Really good post! It's very interesting to see how you can get the same results. One thing I do to minimise confusion between RANDOM and REPEATED statements is think that REPEATED is when the subject is on the same treatment (and measurements are done at different timepoints). In the above Cross-Over Example I would have fitted a RANDOM statement as the subject was on 2 different treatments, but again it's good to see why you could fit the model with a REPEATED statement.

Thanks,

Kriss

Great question! You're right that there's not a lot of difference between what a mixed model reveals and what a MV repeated measures analysis reveals about the population in the kind of study you describe. You could also analyze that design with a 2-sample t-test on the difference score, if you wanted to keep it really simple. PROC GLM with a repeated statement might be less efficient than a simpler covariance structure in MIXED because in fitting a MANOVA model you're estimating three parameters where a CS structure would only involve two. So you can earn back some power in the mixed model, but the results should be very similar between a MV repeated measures and a mixed model.
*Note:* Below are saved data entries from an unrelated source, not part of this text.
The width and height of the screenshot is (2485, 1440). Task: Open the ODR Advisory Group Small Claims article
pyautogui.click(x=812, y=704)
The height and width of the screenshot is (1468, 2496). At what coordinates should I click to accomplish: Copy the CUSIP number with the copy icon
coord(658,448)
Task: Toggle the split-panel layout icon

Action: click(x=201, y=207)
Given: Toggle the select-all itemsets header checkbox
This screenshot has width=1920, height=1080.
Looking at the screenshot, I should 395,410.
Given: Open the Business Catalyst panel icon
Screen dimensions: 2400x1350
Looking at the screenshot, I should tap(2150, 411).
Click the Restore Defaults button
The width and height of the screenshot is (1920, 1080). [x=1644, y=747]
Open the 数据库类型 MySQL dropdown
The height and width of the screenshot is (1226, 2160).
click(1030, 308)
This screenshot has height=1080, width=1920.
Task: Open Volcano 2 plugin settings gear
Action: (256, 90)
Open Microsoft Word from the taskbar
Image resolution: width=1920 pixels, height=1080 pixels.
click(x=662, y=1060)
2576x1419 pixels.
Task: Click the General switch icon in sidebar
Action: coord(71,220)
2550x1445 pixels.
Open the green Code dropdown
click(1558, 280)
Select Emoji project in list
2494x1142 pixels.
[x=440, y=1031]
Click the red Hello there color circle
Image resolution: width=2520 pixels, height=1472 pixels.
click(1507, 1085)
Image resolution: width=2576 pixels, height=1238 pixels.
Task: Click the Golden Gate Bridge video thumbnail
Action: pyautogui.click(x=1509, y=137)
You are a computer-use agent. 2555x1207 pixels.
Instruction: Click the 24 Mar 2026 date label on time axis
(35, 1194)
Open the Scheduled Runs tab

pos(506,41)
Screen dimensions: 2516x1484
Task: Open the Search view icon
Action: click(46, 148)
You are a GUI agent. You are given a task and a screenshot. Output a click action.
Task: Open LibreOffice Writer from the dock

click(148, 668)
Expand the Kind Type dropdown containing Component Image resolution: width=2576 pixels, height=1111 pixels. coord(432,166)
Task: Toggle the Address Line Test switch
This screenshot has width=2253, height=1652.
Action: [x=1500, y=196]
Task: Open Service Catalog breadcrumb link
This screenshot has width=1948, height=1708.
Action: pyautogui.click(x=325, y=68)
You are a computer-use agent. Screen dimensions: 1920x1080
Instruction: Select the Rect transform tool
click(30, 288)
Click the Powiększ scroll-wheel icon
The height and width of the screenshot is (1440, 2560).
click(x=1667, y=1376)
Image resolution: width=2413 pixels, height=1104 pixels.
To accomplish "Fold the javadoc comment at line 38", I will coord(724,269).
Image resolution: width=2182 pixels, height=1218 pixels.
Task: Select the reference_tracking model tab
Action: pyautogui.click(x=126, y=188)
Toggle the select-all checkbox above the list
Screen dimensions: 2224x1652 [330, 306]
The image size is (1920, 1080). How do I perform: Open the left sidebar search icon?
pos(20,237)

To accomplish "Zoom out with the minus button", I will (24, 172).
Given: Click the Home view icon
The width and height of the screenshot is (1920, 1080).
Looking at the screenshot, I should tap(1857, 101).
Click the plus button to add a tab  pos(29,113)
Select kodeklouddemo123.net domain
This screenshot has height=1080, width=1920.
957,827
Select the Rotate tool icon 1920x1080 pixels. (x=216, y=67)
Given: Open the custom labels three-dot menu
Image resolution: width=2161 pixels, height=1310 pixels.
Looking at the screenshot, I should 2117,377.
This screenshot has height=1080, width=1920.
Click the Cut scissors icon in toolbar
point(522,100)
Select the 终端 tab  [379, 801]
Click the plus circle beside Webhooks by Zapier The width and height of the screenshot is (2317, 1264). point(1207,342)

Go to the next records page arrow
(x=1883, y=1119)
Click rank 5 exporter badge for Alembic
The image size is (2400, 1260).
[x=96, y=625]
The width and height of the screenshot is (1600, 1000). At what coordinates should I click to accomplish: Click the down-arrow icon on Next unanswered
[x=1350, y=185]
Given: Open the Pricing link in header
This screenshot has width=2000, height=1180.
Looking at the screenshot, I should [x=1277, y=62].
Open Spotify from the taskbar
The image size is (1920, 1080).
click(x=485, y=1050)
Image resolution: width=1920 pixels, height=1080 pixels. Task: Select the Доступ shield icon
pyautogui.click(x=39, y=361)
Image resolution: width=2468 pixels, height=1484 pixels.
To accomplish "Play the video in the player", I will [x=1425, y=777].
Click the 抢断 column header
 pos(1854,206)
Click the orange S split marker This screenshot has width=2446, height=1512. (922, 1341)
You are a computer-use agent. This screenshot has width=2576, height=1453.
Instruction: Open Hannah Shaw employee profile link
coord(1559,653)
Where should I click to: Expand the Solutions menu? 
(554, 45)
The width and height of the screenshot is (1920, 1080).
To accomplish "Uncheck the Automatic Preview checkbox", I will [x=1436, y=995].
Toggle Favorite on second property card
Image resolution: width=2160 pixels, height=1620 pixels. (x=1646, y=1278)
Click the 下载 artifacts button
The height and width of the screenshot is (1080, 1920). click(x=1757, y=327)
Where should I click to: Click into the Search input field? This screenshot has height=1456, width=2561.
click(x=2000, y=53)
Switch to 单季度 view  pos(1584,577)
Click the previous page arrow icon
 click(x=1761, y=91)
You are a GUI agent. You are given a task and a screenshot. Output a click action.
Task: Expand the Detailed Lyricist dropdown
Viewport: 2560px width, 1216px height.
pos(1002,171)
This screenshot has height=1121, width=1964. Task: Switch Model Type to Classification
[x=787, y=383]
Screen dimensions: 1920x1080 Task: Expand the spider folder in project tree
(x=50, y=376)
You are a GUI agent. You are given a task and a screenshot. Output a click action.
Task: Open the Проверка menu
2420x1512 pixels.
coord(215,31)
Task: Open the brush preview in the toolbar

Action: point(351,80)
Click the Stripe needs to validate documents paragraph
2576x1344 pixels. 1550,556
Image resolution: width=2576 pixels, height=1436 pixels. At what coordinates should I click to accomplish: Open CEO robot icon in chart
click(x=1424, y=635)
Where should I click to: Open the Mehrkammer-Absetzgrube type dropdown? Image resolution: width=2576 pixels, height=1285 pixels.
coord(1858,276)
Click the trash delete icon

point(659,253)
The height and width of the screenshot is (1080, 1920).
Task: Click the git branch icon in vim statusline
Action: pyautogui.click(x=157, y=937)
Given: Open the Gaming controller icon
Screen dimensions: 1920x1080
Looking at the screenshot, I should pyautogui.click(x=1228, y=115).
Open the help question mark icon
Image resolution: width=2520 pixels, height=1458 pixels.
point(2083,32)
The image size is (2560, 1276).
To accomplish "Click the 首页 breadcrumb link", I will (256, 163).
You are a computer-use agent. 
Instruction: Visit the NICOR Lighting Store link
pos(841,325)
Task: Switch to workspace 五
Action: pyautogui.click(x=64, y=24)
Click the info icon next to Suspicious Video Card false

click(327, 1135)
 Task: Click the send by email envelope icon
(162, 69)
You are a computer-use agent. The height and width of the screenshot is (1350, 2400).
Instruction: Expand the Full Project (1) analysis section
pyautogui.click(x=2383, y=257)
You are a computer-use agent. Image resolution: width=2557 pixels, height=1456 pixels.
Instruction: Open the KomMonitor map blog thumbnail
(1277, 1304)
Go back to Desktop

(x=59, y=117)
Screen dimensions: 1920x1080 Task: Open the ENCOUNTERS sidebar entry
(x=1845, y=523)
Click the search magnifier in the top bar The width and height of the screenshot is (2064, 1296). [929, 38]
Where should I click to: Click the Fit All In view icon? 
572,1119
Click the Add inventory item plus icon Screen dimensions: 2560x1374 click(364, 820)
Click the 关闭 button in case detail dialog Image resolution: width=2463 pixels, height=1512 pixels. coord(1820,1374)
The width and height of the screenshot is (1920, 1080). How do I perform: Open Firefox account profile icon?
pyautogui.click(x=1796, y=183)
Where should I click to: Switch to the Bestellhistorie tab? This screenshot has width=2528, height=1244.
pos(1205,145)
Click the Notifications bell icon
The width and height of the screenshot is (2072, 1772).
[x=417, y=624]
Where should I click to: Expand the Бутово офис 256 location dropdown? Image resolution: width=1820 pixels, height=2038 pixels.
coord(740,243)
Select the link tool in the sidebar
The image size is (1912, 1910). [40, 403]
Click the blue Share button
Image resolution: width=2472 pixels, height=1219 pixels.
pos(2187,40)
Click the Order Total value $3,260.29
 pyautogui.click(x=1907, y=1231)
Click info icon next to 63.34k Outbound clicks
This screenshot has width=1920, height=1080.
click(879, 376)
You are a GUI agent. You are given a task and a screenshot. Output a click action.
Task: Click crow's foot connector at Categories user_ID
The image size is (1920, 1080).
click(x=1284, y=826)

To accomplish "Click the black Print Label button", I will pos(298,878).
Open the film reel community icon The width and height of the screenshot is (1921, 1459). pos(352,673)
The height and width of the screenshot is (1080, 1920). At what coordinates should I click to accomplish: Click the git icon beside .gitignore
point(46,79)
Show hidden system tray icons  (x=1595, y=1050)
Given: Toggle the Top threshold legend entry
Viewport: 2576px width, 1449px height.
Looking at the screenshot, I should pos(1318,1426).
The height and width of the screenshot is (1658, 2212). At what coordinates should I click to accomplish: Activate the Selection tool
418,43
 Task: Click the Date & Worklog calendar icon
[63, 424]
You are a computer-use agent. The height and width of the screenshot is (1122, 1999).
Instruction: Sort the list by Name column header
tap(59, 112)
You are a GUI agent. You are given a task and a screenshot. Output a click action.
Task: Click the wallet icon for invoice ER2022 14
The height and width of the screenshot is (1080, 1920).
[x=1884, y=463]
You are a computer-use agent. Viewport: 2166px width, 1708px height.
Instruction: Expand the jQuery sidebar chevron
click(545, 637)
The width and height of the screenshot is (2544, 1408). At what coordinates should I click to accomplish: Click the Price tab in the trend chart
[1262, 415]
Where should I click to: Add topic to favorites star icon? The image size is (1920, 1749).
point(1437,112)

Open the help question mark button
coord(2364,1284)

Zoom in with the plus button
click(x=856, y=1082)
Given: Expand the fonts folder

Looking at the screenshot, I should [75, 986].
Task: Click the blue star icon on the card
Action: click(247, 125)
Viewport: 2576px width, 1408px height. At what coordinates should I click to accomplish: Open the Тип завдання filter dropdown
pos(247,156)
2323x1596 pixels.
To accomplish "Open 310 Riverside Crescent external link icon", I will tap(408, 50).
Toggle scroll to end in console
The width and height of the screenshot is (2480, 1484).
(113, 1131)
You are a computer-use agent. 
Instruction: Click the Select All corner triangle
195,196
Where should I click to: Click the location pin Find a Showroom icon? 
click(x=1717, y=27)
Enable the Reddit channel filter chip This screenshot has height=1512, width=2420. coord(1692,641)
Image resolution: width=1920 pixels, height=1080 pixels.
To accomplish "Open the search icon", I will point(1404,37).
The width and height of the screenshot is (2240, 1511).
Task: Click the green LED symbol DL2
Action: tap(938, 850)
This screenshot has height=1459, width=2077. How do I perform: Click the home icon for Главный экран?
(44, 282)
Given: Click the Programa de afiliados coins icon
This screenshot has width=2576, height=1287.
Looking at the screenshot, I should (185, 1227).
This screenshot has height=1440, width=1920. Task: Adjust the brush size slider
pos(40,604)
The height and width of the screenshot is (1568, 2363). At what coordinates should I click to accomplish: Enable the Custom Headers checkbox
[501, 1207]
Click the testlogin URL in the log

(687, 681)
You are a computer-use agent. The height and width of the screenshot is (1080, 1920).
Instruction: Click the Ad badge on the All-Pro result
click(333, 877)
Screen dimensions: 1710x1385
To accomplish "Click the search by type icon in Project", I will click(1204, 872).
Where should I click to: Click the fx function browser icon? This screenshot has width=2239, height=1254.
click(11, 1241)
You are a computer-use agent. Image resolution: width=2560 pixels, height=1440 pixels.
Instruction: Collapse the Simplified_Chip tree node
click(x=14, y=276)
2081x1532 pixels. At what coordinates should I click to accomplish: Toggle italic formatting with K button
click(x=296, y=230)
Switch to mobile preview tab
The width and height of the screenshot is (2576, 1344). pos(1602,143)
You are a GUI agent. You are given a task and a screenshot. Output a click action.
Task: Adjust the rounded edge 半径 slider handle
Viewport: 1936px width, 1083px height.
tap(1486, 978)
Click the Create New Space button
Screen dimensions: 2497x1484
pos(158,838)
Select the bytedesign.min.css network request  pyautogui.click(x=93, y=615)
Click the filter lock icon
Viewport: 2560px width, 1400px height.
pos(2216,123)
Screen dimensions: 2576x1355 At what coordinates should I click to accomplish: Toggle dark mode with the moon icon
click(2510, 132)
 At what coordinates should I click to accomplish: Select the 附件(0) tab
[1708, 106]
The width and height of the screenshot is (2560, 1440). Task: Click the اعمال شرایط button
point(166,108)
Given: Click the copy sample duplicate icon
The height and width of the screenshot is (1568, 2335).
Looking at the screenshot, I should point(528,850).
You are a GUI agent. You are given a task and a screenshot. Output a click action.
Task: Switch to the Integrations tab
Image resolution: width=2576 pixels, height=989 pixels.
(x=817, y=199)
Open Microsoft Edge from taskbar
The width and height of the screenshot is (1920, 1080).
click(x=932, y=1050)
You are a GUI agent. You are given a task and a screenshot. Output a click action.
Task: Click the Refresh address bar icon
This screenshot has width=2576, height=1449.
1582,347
The analysis of pre-post studies with a between-subjects treatment are always kind of contentious because there are so many ways to attack it. You could compute a difference score, and fit a model DIFF=TRT.This is equivalent to a 2-sample t-test on the difference. Another approach is an ANCOVA approach, POST=PRE TRT PRE*TRT, or alternatively, DIFF=PRE TRT PRE*TRT. Each model tells you a little something different, but what they all have in common is an assumption of homogeneous variance. If that assumption isn't a good fit, it is possible in a mixed model to fit heterogeneous variances for the different TRT groups.

Really, what I think it boils down to is if you get the same model from GLM or MIXED, use the procedure you are more comfortable with. If you are likely to expand on this simpler model (such as extending your study to include a 2nd or 3rd followup visit) then it is better to have one consistent analytical approach throughout. If all you'll ever look at it pre-post, then a simpler analysis is typically easier to describe to a lay audience.

Thanks for your question and thanks for reading!

Hi Catherine,

Thanks for your post. I have a question and I will appreciate if you could please help me.

I want to estimate the effect of a treatment through Difference-in-Difference modeling. I use matched pair observation ( 1 treated observation is matched to two control). The data set is in long format. I was just wondering if the below code with random statement is correct?

PROC MIXED DATA = ;

CLASS post treatment classfication X MatchedID ID;

MODEL outcome=post|treatment X1 X2..Xn / SOLUTION;

LSMEANS post|treatment / DIFF

ESTIMATE 'D-I-D' post * treatment 1 -1 -1 1;

RANDOM Int/SUBJECT= ID(_MatchedID) TYPE=UN ;

RUN;

Awesome discussion. As far as I can see, if an experiment only has two measurements, just pretest and posttest, and two groups - experimental and control, then there is not a need for proc mixed as there cannot be differences in the correlations between time points as you only have the one correlation.

This describes a lot of educational research and yet I see people using Proc Mixed in those situations. While there is certainly nothing wrong about that I don't see how it is any advantage over Proc GLM with a Repeated statement in those cases. It seems to me it should give you the exact same thing, no?

Is there some new cool amazing advantage here I am missing ? If so, I am sad.